BLOOMINGTON – Studies conducted in several states compared farmers’ market and grocery store prices on a small selection of items.

Among the conventionally-raised goods in one study, only eggs and potatoes were less expensive at the grocery store. And in that same study, every single organic item was almost 40 percent cheaper at the farmers’ markets.

Fresh herbs will always be fresher, last longer, and be less expensive at your farmers’ markets. Treat them like cut flowers, keep the stems in water, and store them in the fridge if your kitchen tends to be hot.

Stone fruits like peaches and plums as well as berries will always be better from the farmers’ markets, and the sellers will be able to guide you on both use and storage. Tell them when you want to eat them, and let them help you pick the perfect fruit.

Delicate lettuces and greens are a great farmers’ market choice, and fresh flowers will last longer than grocery blooms.

If you see specialty items, like morel mushrooms, Tropea onions, Rose Finn potatoes, black raspberries, garlic scapes, or ramps, those are hardly ever available in regular grocers, or at a serious premium with little quality guarantee. So, when you find them at the markets, buy them.

And sweet corn will just always be better from the farmer than anything you can find at grocers.

Stoll’s Greenhouse is an Amish country greenhouse located in Montgomery, Indiana offering flowers, hanging baskets, planters, herbs, succulents, vegetables, seeds, mulch, pots, and seasonal items, such as mums and pumpkins and will be at Bloomington Community Farmers’ Market on Saturday.

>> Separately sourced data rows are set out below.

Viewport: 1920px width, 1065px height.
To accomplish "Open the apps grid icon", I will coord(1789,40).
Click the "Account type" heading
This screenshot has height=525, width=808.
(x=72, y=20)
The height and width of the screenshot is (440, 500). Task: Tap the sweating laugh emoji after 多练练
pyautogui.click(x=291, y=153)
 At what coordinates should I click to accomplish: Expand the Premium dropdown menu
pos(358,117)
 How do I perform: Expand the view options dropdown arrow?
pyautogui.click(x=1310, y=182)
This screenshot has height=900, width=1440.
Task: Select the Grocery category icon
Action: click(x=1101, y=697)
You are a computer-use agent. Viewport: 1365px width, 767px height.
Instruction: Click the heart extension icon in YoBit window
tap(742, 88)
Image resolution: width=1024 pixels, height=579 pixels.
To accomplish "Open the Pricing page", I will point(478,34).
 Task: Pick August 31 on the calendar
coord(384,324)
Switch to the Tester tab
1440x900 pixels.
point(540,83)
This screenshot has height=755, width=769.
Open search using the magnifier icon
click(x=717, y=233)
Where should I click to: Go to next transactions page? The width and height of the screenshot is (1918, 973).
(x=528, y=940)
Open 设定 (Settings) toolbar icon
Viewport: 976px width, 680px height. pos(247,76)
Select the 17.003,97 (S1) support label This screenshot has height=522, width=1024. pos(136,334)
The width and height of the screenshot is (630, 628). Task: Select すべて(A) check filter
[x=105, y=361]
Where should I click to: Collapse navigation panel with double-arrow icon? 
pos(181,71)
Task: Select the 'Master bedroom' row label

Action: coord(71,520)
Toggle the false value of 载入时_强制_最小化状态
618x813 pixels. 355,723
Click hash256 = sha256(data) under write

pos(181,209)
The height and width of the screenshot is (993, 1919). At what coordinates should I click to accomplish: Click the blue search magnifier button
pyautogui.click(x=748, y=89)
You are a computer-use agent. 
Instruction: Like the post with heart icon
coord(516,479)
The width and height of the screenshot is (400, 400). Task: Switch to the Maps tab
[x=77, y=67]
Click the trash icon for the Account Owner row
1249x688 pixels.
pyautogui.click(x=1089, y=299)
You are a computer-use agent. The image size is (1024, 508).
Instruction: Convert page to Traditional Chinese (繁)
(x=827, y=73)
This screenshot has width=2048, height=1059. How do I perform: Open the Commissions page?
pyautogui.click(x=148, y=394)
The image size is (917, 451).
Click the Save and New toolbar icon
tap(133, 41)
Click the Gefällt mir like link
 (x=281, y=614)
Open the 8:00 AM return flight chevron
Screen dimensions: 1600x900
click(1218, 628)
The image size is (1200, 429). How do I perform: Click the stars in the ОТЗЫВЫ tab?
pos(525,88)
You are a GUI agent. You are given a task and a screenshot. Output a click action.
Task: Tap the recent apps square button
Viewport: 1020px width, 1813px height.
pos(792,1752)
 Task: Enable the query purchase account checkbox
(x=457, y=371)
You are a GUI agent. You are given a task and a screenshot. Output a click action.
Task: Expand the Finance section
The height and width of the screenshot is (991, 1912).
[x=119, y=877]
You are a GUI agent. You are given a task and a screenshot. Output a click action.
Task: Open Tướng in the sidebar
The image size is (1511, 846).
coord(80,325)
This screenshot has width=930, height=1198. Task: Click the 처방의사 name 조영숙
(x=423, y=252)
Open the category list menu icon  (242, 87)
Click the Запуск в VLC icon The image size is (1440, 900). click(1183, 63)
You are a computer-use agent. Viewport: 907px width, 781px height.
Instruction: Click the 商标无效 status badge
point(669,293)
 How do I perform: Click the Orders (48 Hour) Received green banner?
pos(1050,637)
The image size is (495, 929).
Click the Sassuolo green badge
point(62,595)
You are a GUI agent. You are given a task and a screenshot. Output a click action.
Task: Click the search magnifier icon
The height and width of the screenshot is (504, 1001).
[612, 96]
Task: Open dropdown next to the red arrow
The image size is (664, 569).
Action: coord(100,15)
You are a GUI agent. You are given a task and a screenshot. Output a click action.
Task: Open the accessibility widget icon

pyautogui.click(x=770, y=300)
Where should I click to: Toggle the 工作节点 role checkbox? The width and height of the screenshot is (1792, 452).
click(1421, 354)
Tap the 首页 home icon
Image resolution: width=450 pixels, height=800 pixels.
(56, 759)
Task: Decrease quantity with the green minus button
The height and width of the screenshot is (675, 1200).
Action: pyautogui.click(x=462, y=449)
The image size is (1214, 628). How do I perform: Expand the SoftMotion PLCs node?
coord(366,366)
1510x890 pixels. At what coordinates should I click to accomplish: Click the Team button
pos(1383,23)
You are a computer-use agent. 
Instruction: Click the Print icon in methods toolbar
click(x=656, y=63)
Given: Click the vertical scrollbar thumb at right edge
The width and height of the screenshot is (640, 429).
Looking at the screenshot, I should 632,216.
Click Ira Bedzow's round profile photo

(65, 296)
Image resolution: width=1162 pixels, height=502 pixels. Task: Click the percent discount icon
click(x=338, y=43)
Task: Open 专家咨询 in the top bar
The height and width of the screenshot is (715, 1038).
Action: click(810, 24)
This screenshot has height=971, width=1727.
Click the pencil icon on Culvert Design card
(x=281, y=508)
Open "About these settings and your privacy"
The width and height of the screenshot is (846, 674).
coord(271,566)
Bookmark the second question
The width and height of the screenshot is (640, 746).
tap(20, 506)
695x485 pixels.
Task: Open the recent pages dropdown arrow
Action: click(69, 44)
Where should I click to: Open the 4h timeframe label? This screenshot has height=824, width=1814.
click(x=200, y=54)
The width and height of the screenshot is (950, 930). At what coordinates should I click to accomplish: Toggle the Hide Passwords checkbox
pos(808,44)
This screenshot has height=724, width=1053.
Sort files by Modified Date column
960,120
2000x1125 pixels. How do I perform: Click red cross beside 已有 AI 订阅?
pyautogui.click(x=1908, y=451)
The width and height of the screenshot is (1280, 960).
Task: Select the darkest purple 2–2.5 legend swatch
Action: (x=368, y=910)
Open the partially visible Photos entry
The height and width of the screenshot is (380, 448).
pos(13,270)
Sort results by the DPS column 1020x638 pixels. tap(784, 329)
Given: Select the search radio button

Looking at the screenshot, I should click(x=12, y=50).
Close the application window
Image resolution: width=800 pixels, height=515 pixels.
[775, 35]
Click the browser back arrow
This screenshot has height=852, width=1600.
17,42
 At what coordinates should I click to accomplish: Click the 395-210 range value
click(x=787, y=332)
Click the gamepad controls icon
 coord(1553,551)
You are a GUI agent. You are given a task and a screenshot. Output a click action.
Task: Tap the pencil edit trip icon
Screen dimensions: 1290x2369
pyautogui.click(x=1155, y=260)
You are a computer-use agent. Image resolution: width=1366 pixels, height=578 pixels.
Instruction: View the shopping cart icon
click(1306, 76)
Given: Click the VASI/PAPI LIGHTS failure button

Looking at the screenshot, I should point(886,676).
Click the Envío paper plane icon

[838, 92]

Photo courtesy of Merrill Hatlen

Twenty-four years ago, Galen and Donna Stoll’s farm was just a hay field. They built their house and shed in 1996, and they started growing Fall crops in 1998.

Every year, they added vegetables, and fruit (including apples and berries), and bedding plants.  Pictured here is proprietor Galen Stoll attending to a Market Customer.

Saturday’s performance at the Farmers’ Market features Nicholas Graham Hall

Songwriter-Singer, Nicholas Graham Hall embraces songwriting as an opportunity to tell a story in a couple of hundred words and a few chords.

Nicholas Graham Hall

Words deliver the message and music delivers the mood. His songs are often autobiographical in nature, some are based on imaginary personas, while others express feelings about challenging issues like relationships, politics, and the environment.

Nicholas will be performing at the Market this Saturday, beginning at 10 a.m.

Mayor at the Market

Mayor at the Market is a community outreach program that invites Market-goers to interact with the mayor and various department heads from the City of Bloomington government.

From the arts to potholes – any city-related topic you are interested in is up for discussion. 

From the Office of the Mayor, we’re pleased to share that  Director of Community Engagement, Mary Catherine Carmichael, and Communications Director, Andrew Krebbs will be greeting the public from 10 a.m. to 12 p.m. at this Saturday’s Farmers’ Market.

Farmers Market Advisory Council

The Farmers’ Market Advisory Council represents Market vendors, customers, and food and beverage artisans.

The Council acts in an advisory capacity on policy matters relating to the Farmers’ Market. The next Meeting is scheduled for Monday, September 19, from 5:30 p.m. until 7 p.m.